Notre technologie présente également un grand intérêt pour le traitement local. Nous pouvons par exemple réaliser un dépôt local d'anti-inflammatoire pendant une intervention chirurgicale. Cela permet de cibler directement la douleur post-opératoire et d'éviter notamment l'administration massive par voie orale ou intraveineuse d'opiacés. Nous avons actuellement un produit en essai clinique de Phase II aux États-Unis, développé avec des chirurgiens nord-américains spécialistes du genou.

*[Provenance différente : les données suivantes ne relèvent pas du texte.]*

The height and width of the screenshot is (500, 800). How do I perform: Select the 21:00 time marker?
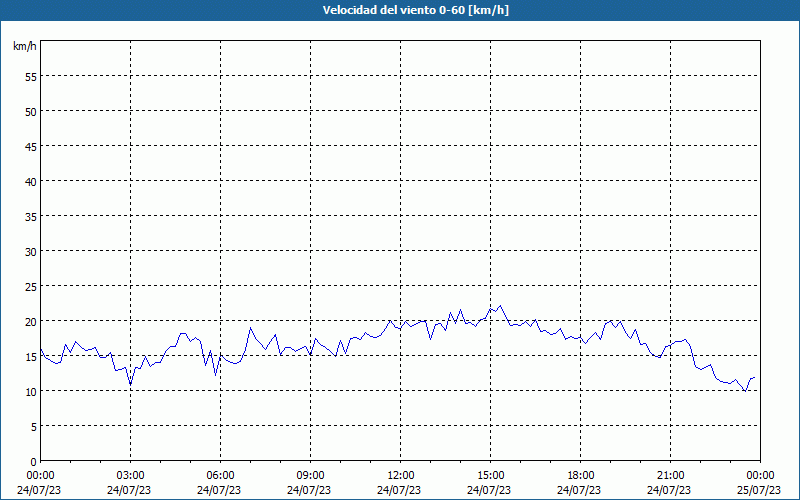pyautogui.click(x=670, y=475)
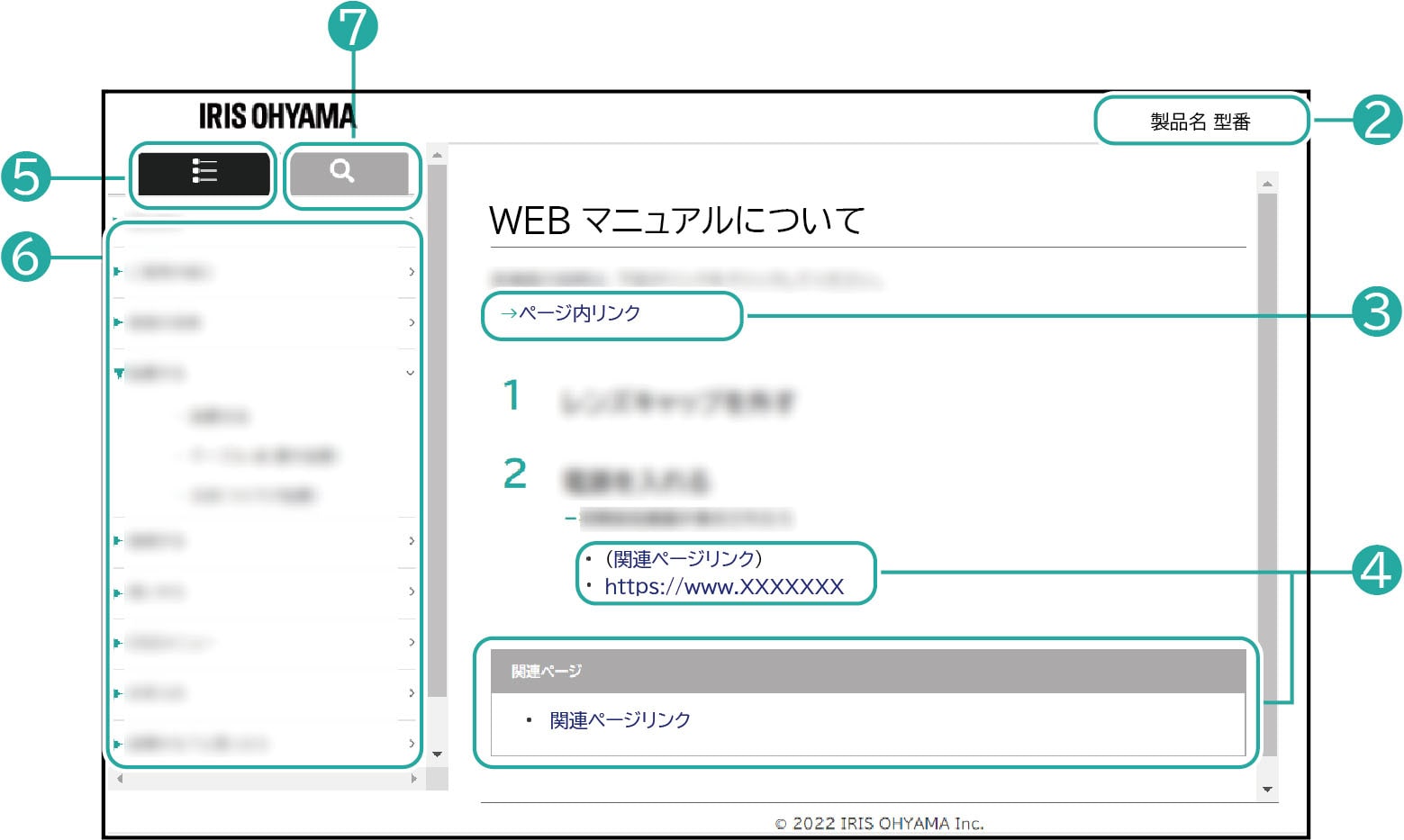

Nous travaillons avec des médecins du monde entier pour déterminer quels sont les besoins et dans quelles indications les traitements injectables à action prolongée peuvent apporter un vrai changement pour les malades.

Vous avez également fait le choix d'un modèle de financement atypique dans le monde des MedTechs ?

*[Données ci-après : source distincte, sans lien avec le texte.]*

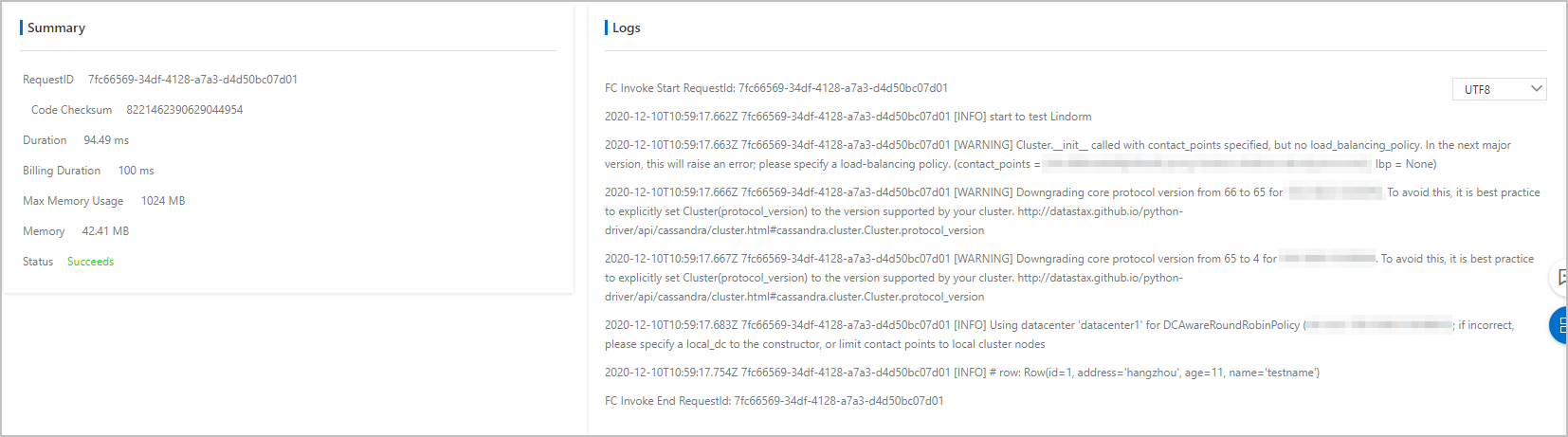Click the FC Invoke Start log line
The width and height of the screenshot is (1568, 437).
(776, 88)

Plus qu'un modèle de financement, c'est un modèle d'entreprise. De 2009 à 2017, nous avons fait le choix d'autofinancer intégralement notre développement grâce à nos activités commerciales, comme par exemple notre partenariat avec Teva. L'objectif était de conserver notre capital impact, pour garder le contrôle et créer un leader mondial qui resterait en France. Mais nous voulions surtout pouvoir partager ce capital avec nos employés pour la plupart actionnaires de MedinCell. Nous sommes proches de l'esprit des coopératives. Nous sommes en effet convaincus qu'un collaborateur-actionnaire va être capable de se transcender, de faire preuve de plus d'autonomie et d'initiative. Aujourd'hui 20% du capital est détenu par les salariés de MedinCell. Cela a créé dans l'entreprise un mode de relation où la confiance prime. Avec la conviction partagée d'agir pour le bien de tous, c'est l'une des clés de notre succès.

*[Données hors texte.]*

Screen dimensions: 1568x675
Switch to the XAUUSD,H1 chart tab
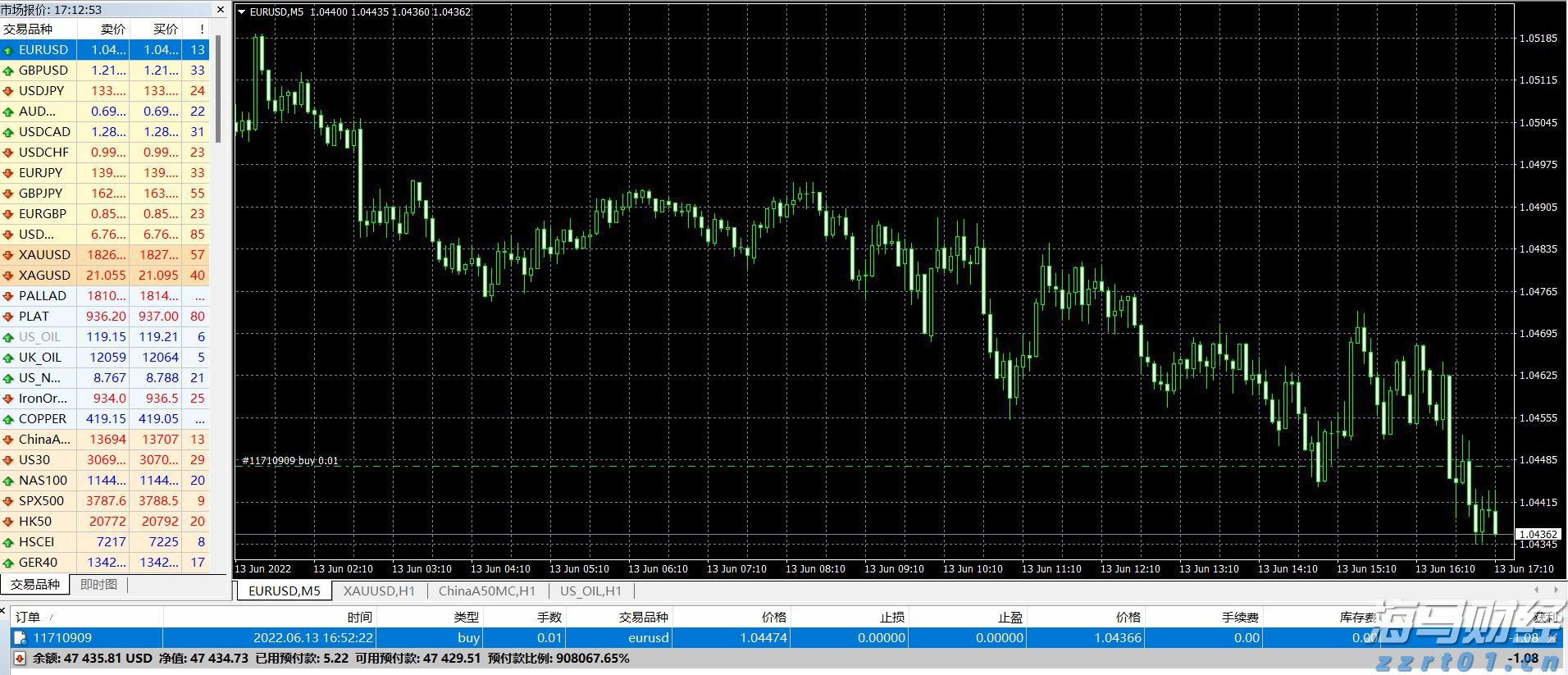[x=379, y=591]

Vous avez pourtant finalement décidé de faire entrer des investisseurs à votre capital ?

Il y a un an, nous avons estimé que les trois conditions nécessaires pour accélérer le développement étaient réunies : validation de la technologie, validation du business, validation de l'équipe. Cela passait par une nouvelle l'étape : l'introduction en bourse, pour financer l'élargissement de notre portefeuille de produits. Pour garantir le succès de notre entrée sur Euronext, nous avons alors décidé de constituer une base d'actionnaires qui partageaient nos valeurs, à commencer par Crédit Mutuel Innovation (ex CM-CIC Innovation), qui se caractérise par une vision à long terme de l'accompagnement financier. Ils ont été rejoints lors de notre entrée en bourse par des fonds européens et américains, spécialisés dans la santé mais également des fonds à responsabilité sociale. Réalisée fin septembre 2018, dans un contexte peu favorable aux Biotechs, cette opération a été un succès. Un bel hommage à la pertinence de notre modèle.